### EXERCISE REQUIREMENTS
• 1. Translate this sentence from the forum thread on in-range detection into Spanish: "In every update-cycle there’s a check for collisions."
• 2. Summarize the forum thread on in-range detection in two sentences.

### PASSAGE TO READ
---

In-range detection with lots of entities

Hi,

In the Asteroid Panic-game, @pspeed detects collisions by going through all combinations of entities that have a position and collisionshape. Now, my question is, is this an effecient way of doing it ? In every update-cycle there’s a check for collisions. I guess it can work because its a contained environment, where the amount of combinations wont explode.

Im developing a tower defense/rts game, where we aim to have lots of enemies and lots of towers. To see if a tower has any valid targets, would the most efficient way be to use the GhostControl-framework to keep track of current targets?

I guess it wont be efficient to go through all combinations of tower/enemy as we might have 100 towers and 500 enemies, so 50000 combinations in each cycle. This could then divided across several threads. A more efficient tracking of the enemies (seeing as the towers are static in place) could probably be done (can’t think of any way at the top of my head).

I guess im asking if you have anyone has any pointers as to how you would go about checking for targets when you have many entities to do it with.

Kind regards,
Asser

You won’t get around doing some check. Even bullet cannot perform any magic here… so a ghost control may not be helpful but it would do the work for you.

---

### DATA EXCERPTS
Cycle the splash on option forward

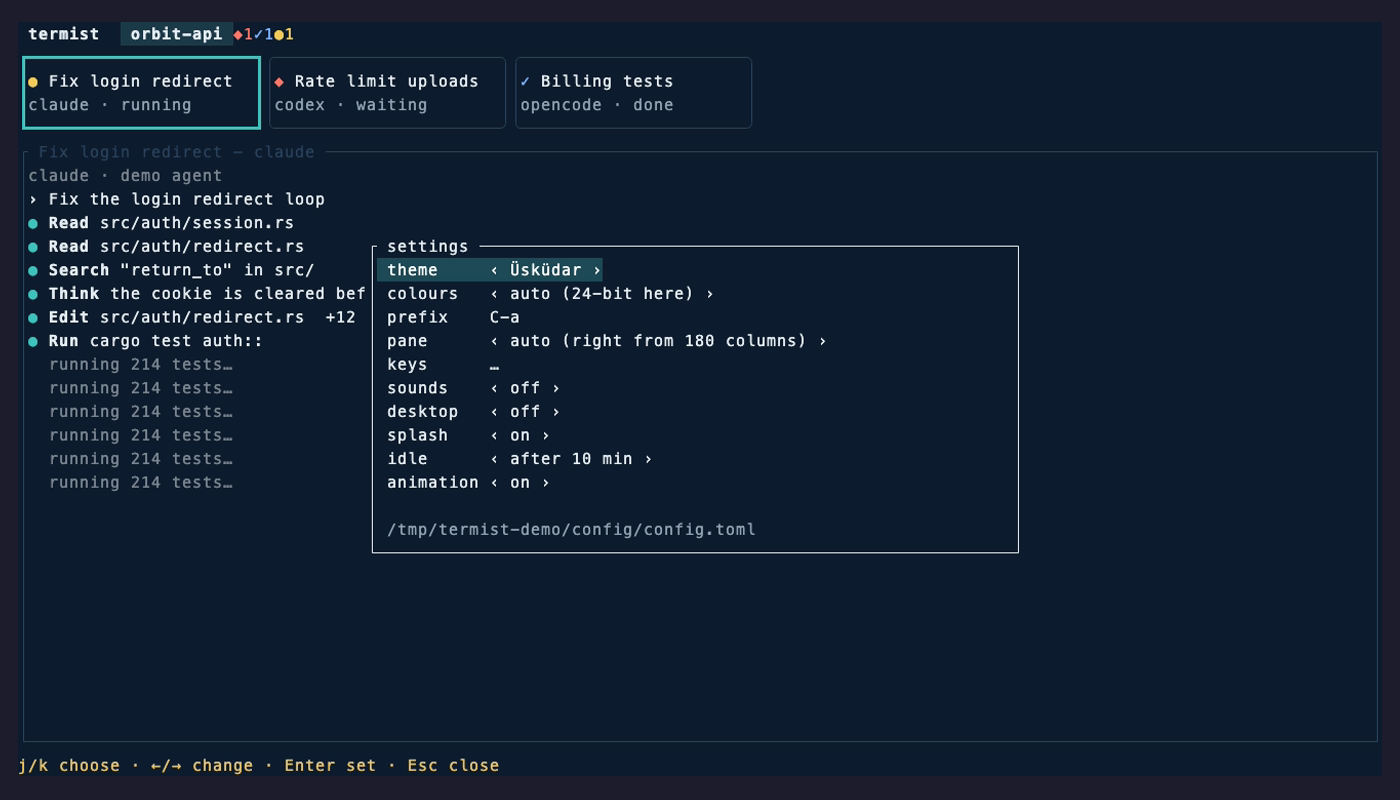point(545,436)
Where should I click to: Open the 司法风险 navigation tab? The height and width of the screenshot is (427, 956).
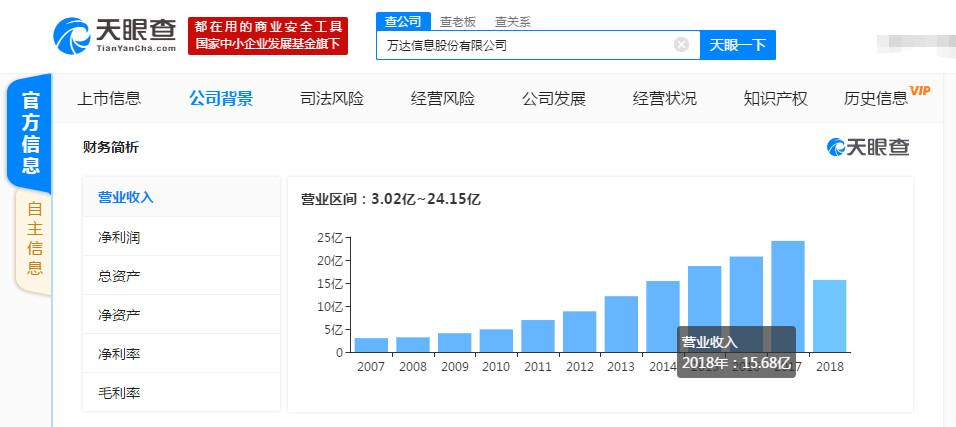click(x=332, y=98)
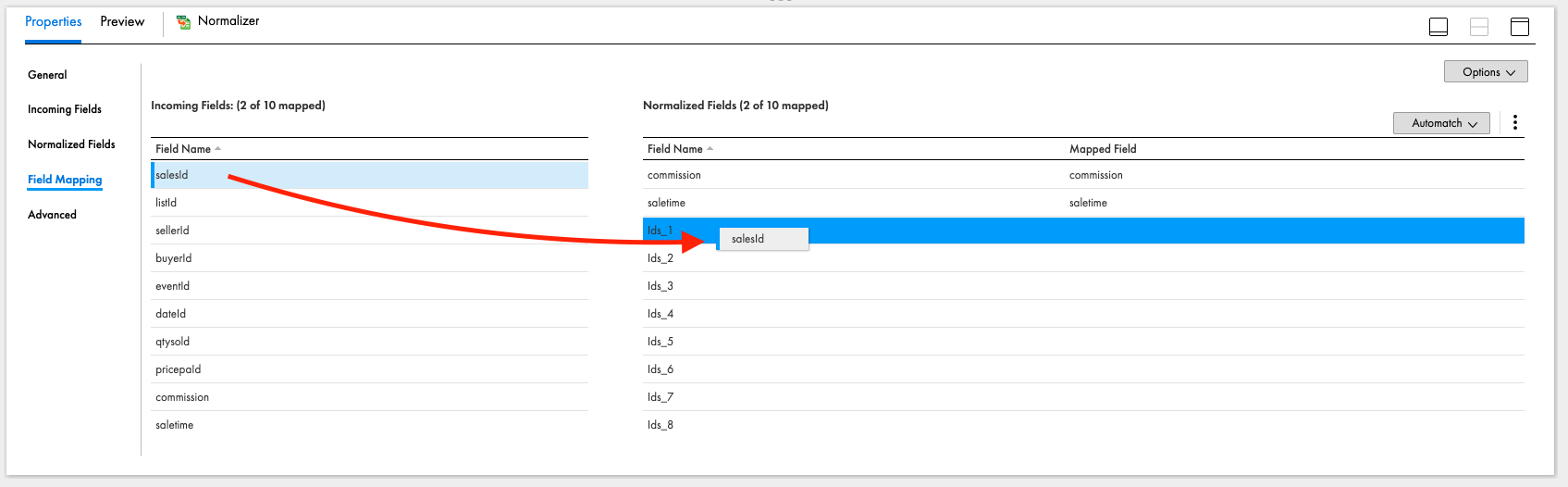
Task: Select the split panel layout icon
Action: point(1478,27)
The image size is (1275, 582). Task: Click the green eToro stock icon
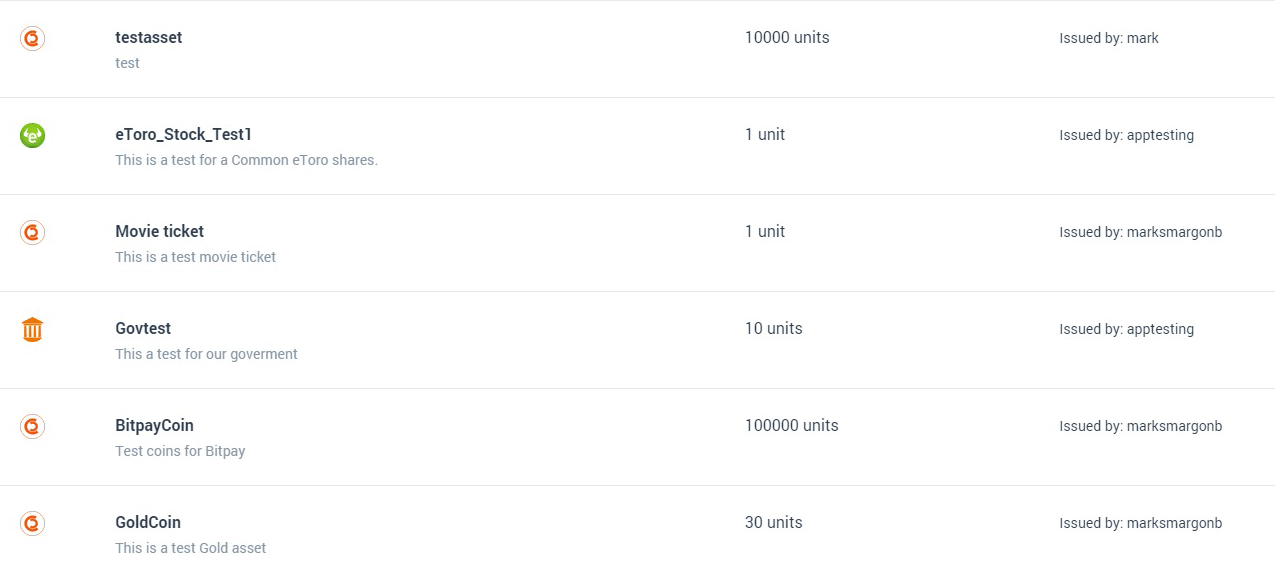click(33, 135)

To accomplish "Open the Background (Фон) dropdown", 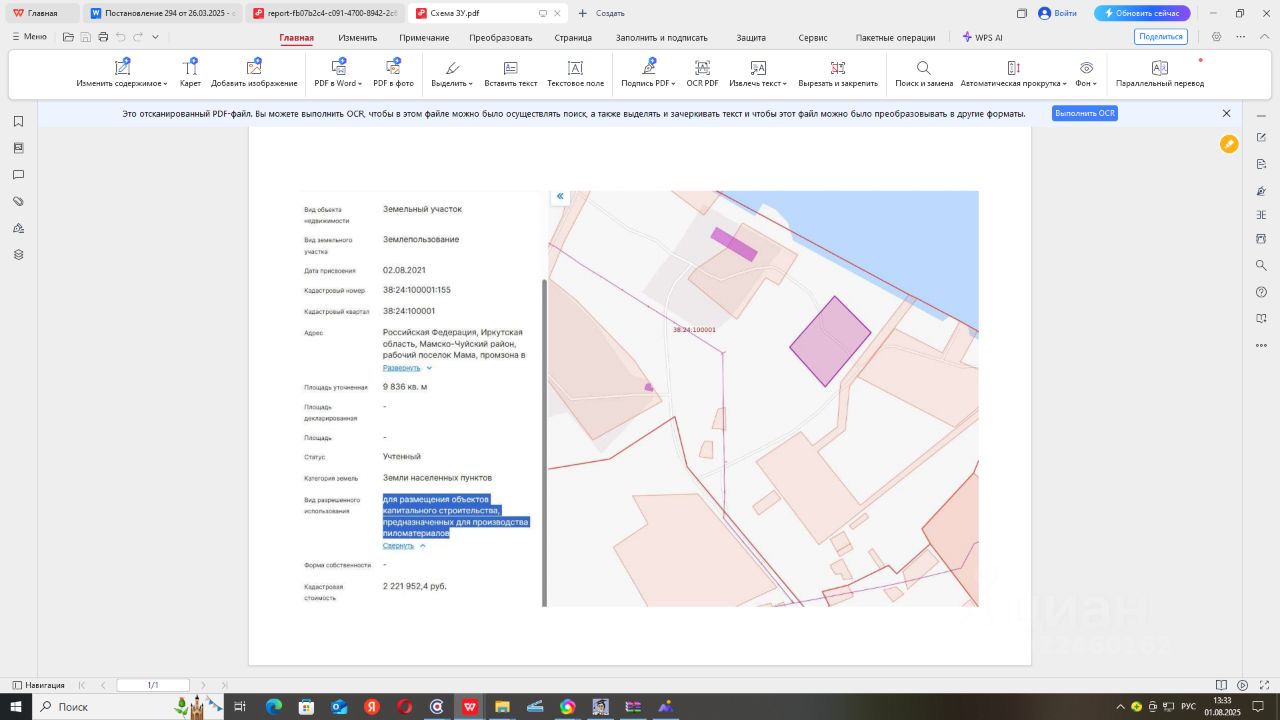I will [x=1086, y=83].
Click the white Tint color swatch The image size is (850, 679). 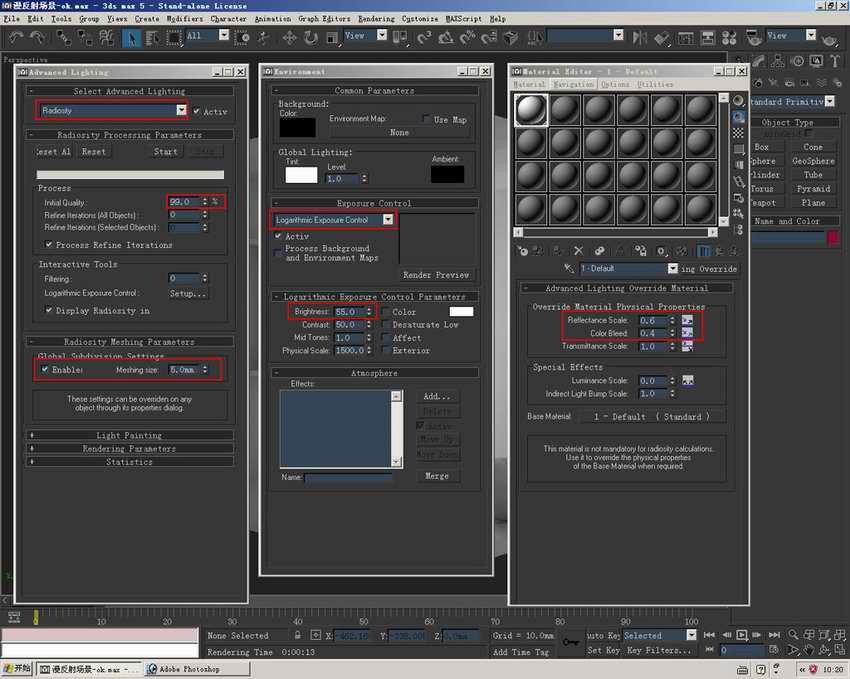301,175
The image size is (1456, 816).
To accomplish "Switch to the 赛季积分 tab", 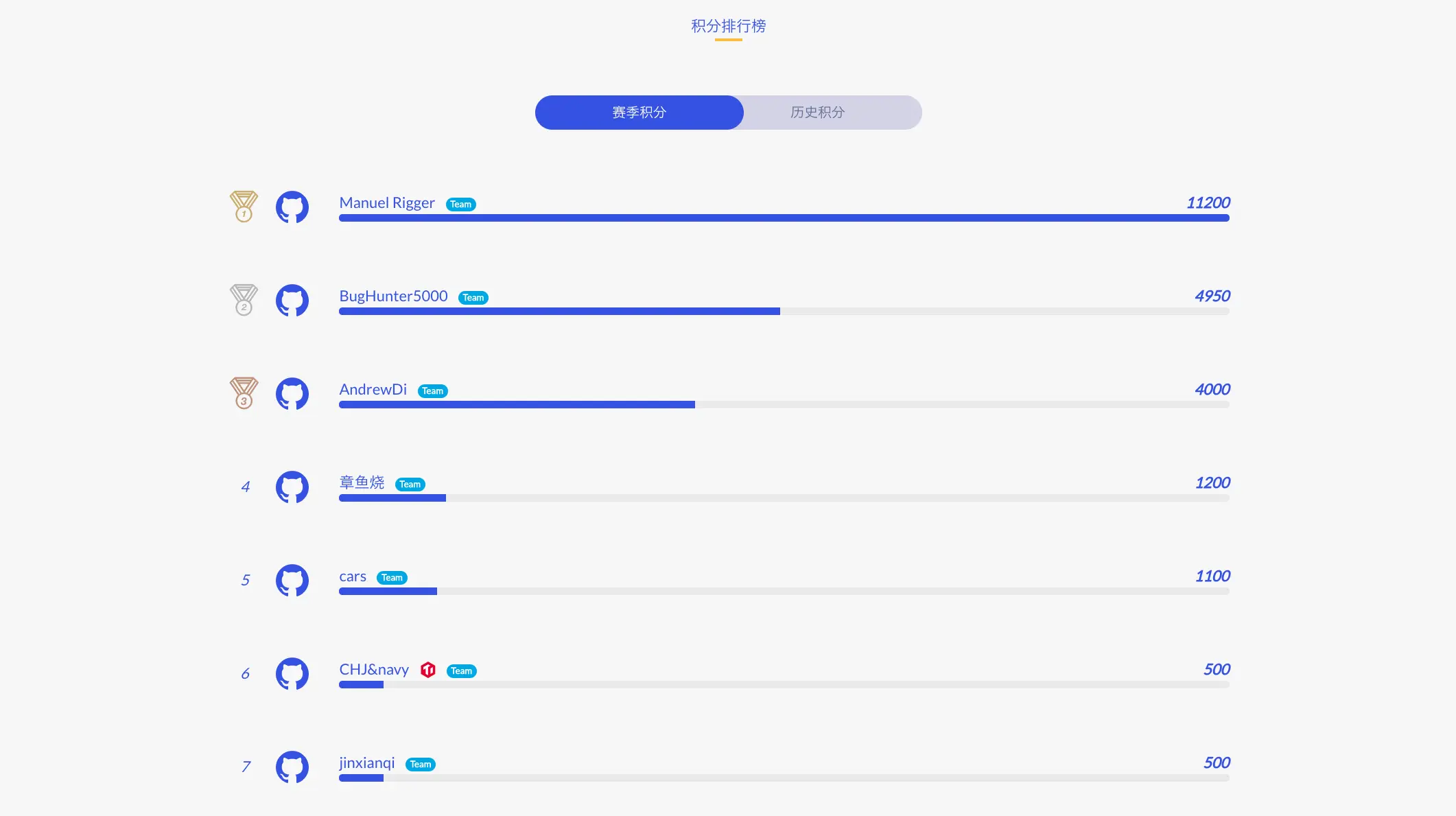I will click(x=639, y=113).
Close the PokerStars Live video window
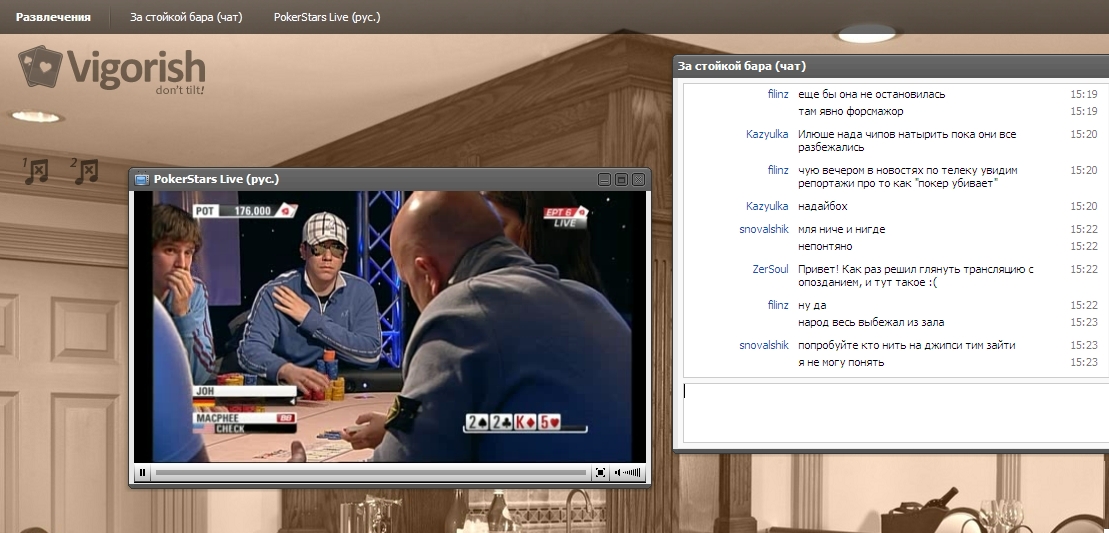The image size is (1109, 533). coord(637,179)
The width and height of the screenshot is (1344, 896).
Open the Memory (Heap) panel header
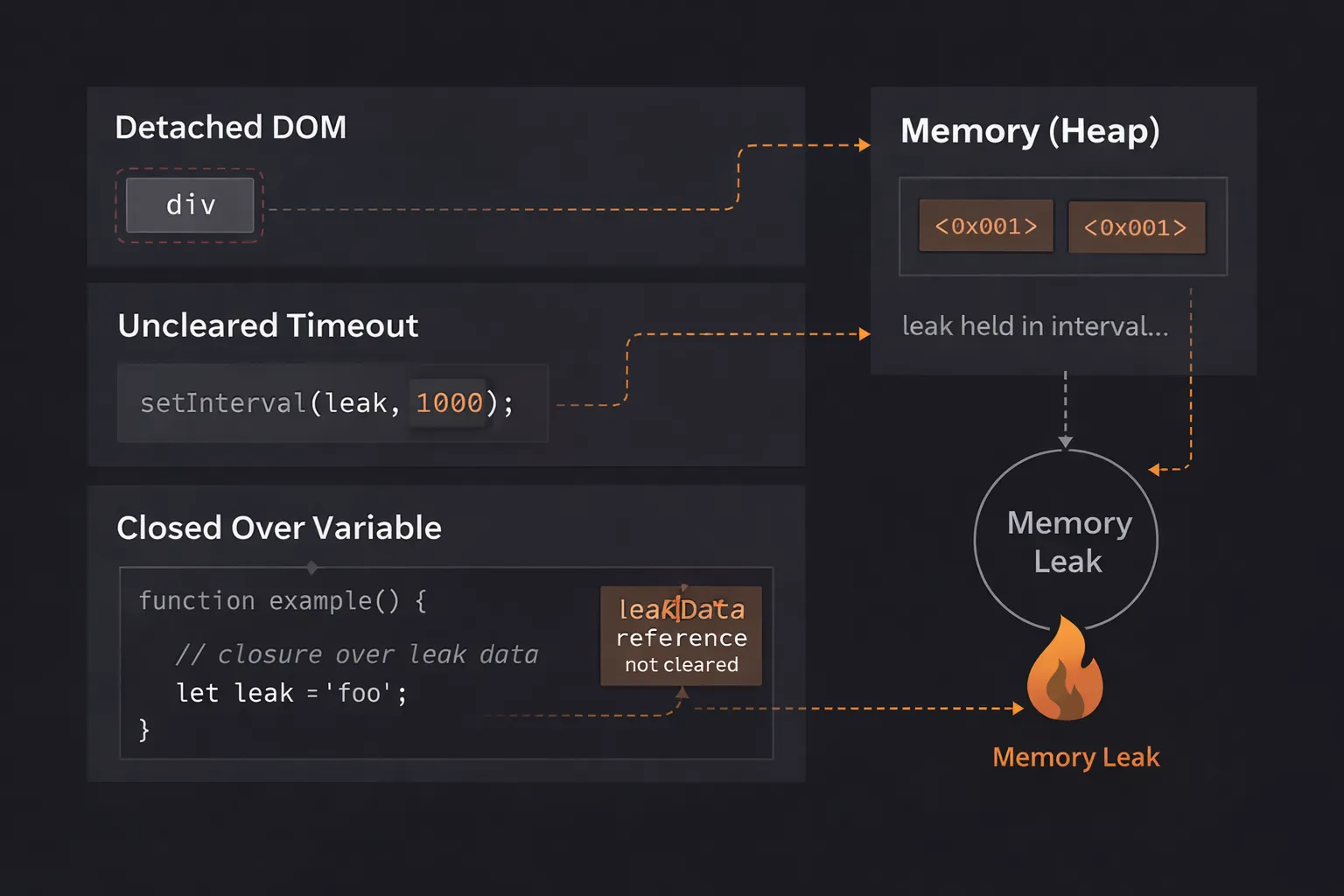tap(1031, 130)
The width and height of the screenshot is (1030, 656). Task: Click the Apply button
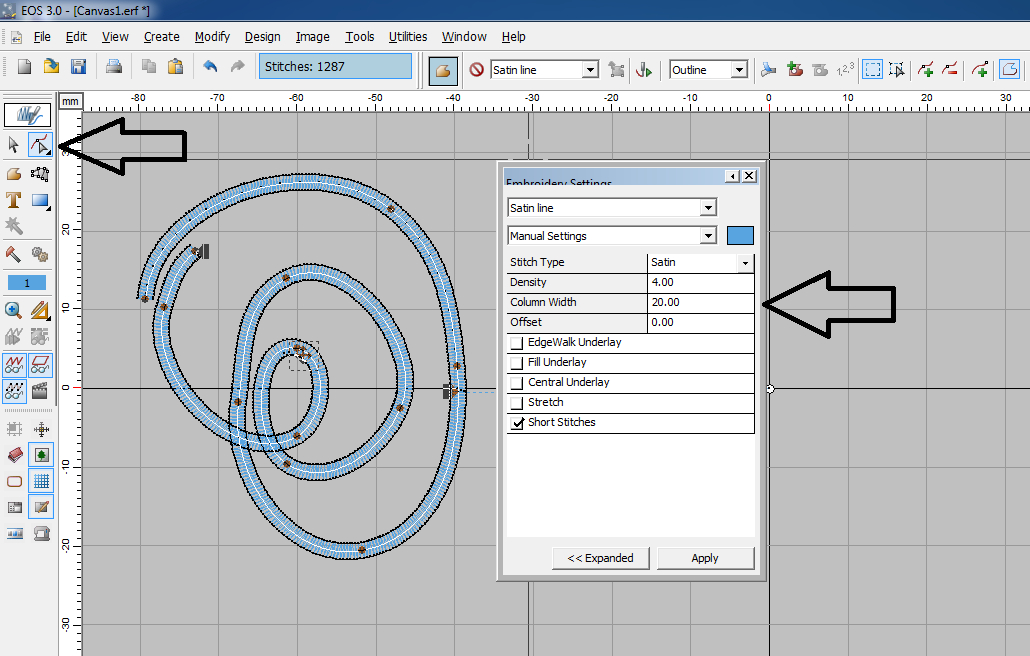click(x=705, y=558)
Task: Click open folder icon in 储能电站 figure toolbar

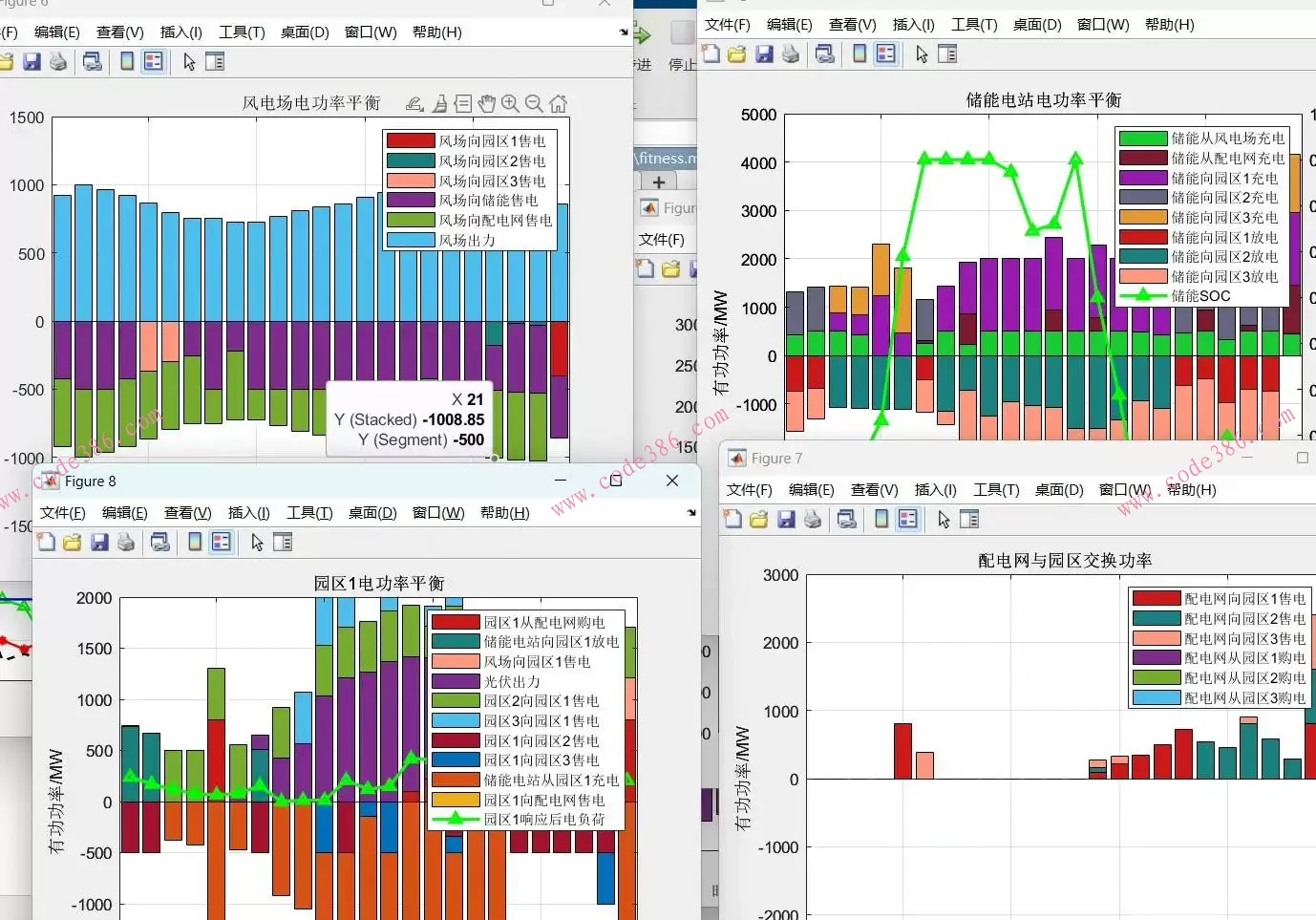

---

### EXPECTED OUTPUTS
• 1. En cada ciclo de actualización hay una comprobación de colisiones.

• 2. Asser is developing a tower defense/RTS game with many towers and enemies and asks whether the GhostControl framework would be the most efficient way to track each tower's targets, since checking every tower/enemy combination could mean 50000 combinations per cycle. A reply says some check cannot be avoided, even with bullet, and that a ghost control may not be helpful but would do the work.